What about rightsizing your Java subscriptions and what is the best approach?
Obviously, we always start at the beginning. So, we want to know, “Where did your license come from?” In the traditional Oracle world, that means “show me your Oracle contracts”. In the Java world, that could mean, “Show me your Oracle contracts. Let me see your licenses. Are you using other third-party products that might include Java?” – and going from there.
But the way Oracle has licensed Java (or is requiring that you have a paid subscription for Java to use the right terminology) it’s basically: if you’re using commercial features or if you want updates that are more than six months old, you’re probably going to end up buying a license – a subscription for Oracle Java.
So that’s what we look for when we’re auditing a customer for their use of Java:
- What features and functions have been in use and turned on?
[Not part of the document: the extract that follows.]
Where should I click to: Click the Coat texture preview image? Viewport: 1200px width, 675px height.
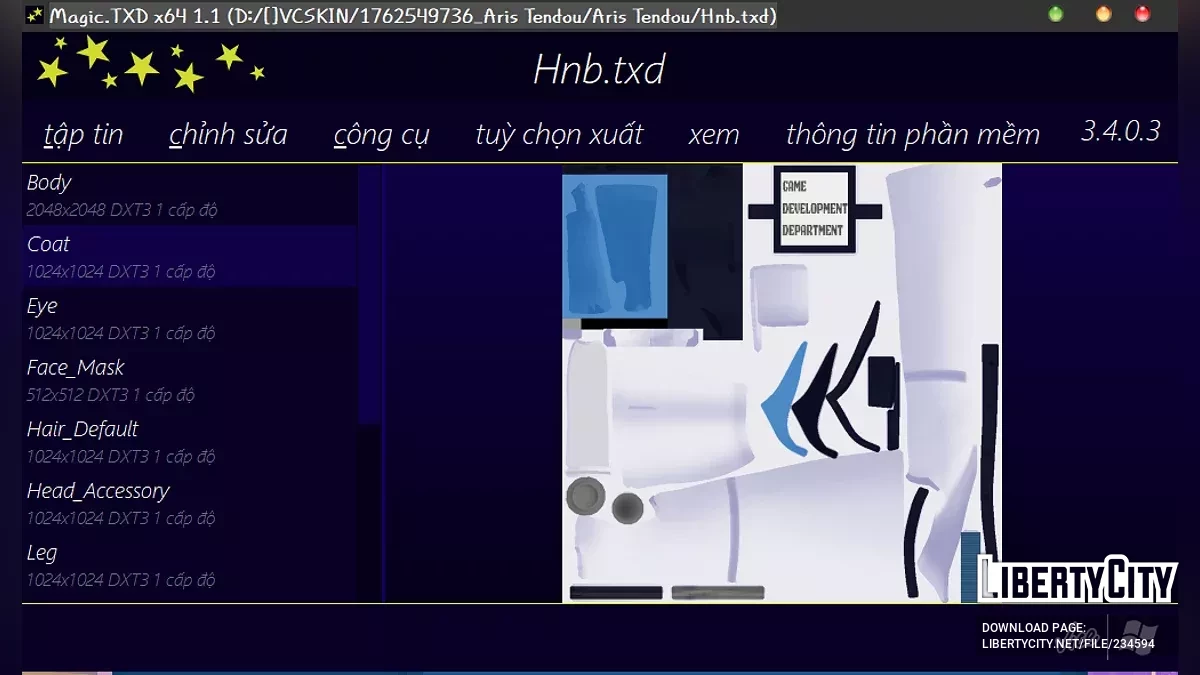781,383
- How are you using the software?
- What applications are you supporting?
- How often are you updating it?
So, that’s on the “contracting and licensing” side. As far as the “where is it?” side, there are commercial tools you can use to point you in the direction of Java. At Palisade Compliance, we’ve got tools that search to find out where your Java is located.
Once you’ve found Java …
The next considerations are:
- Is it something that I need to buy?
- Or is it something I need to do pay for?
- Or is it included in something else?
You have a business analysis at the beginning of your Java journey, then you have a technical analysis in terms of finding out where you have Java running and installed, and then you have to wrap that up, with: “Okay. I found this Java, but is this a licensable event, or is it not a licensable event?”
To wrap up, no official Oracle audits for Java
We have seen Oracle put a lot of pressure on customers and generate a lot of money from Java based on that pressure.
As far as rightsizing your Java subscriptions, look at those multiple points of entry of where Java could be to find out what your license is to begin with.
Then you’ll need a scanning tool to go find Java both on your servers and your desktop. So again, this is a little different for Oracle where traditionally we just look at server side. And then wrapping that analysis, “What do I own versus what I’m using?” And then, “Am I plus or minus?” And then, “What should I do from there?”